I'm reading a stream from Kafka, and I convert the value from Kafka ( which is JSON ) in to Structure.
from_json
has a variant that takes a schema of type String
, but I could not find a sample. Please advise what is wrong in the below code.
Error
Exception in thread "main" org.apache.spark.sql.catalyst.parser.ParseException:
extraneous input '(' expecting {'SELECT', 'FROM', 'ADD', 'AS', 'ALL', 'DISTINCT',
== SQL ==
STRUCT ( `firstName`: STRING, `lastName`: STRING, `email`: STRING, `addresses`: ARRAY ( STRUCT ( `city`: STRING, `state`: STRING, `zip`: STRING ) ) )
-------^^^
at org.apache.spark.sql.catalyst.parser.ParseException.withCommand(ParseDriver.scala:217)
Program
public static void main(String[] args) throws AnalysisException {
String master = "local[*]";
String brokers = "quickstart:9092";
String topics = "simple_topic_6";
SparkSession sparkSession = SparkSession
.builder().appName(EmployeeSchemaLoader.class.getName())

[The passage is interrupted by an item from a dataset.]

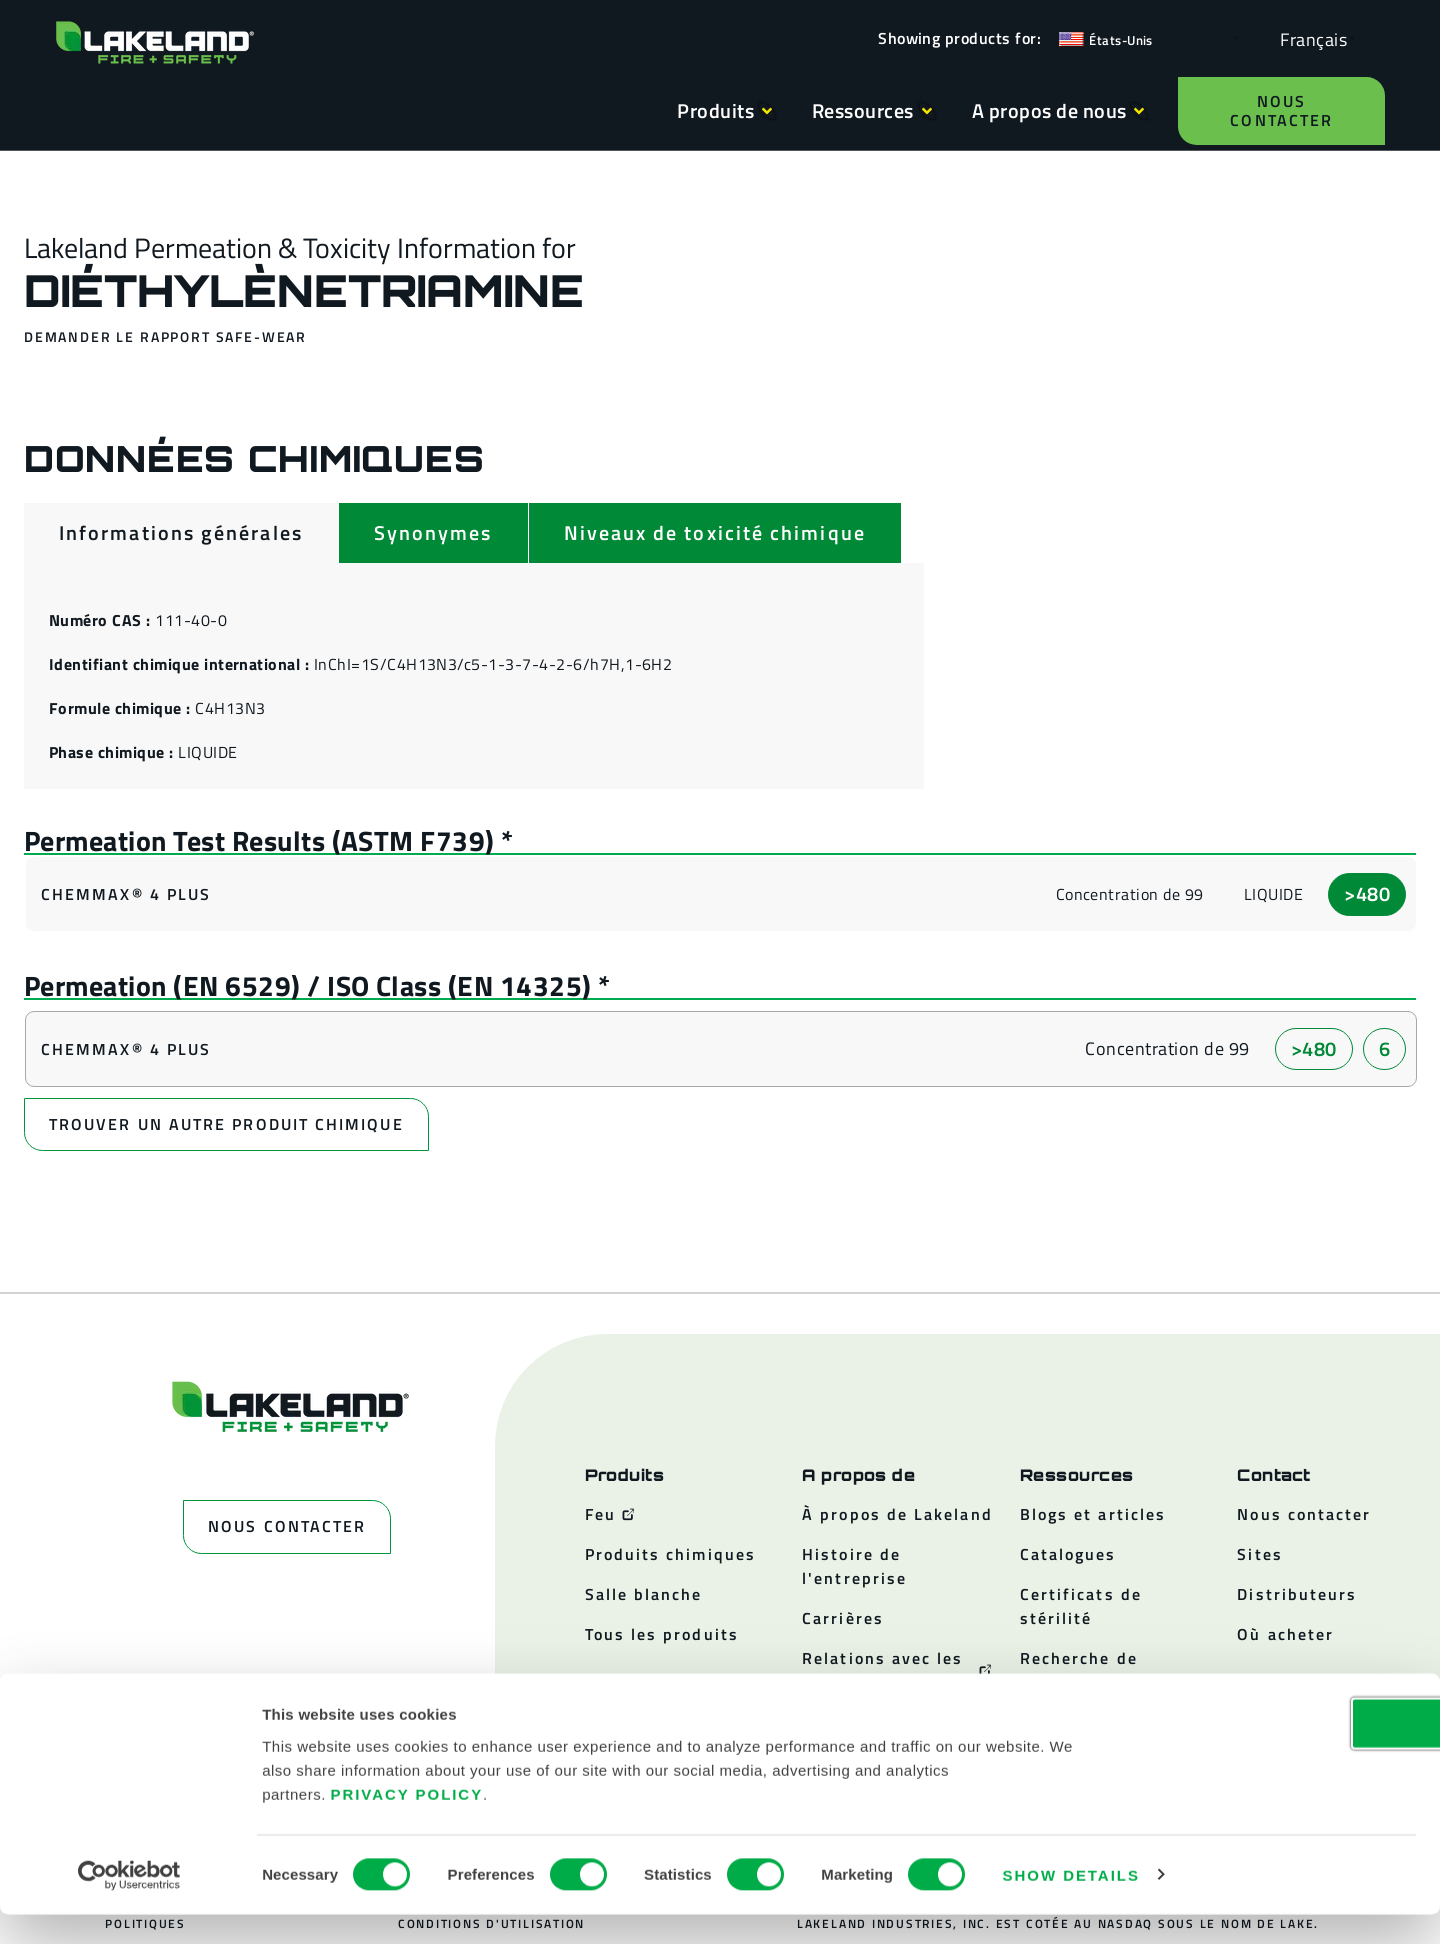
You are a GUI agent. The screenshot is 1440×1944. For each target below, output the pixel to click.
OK (1273, 1752)
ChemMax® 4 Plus (126, 895)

.master(master).getOrCreate();
String employeeSchema = "STRUCT ( firstName: STRING, lastName: STRING, email: STRING, " +
"addresses: ARRAY ( STRUCT ( city: STRING, state: STRING, zip: STRING ) ) ) ";
SparkContext context = sparkSession.sparkContext();
context.setLogLevel("ERROR");
SQLContext sqlCtx = sparkSession.sqlContext();
Dataset<Row> employeeDataset = sparkSession.readStream().
format("kafka").
option("kafka.bootstrap.servers", brokers)
.option("subscribe", topics).load();
employeeDataset.printSchema();
employeeDataset = employeeDataset.withColumn("strValue", employeeDataset.col("value").cast("string"));
employeeDataset = employeeDataset.withColumn("employeeRecord",
functions.from_json(employeeDataset.col("strValue"),employeeSchema, new HashMap<>()));
employeeDataset.printSchema();
employeeDataset.createOrReplaceTempView("employeeView");
sparkSession.catalog().listTables().show();
sqlCtx.sql("select * from employeeView").show();
}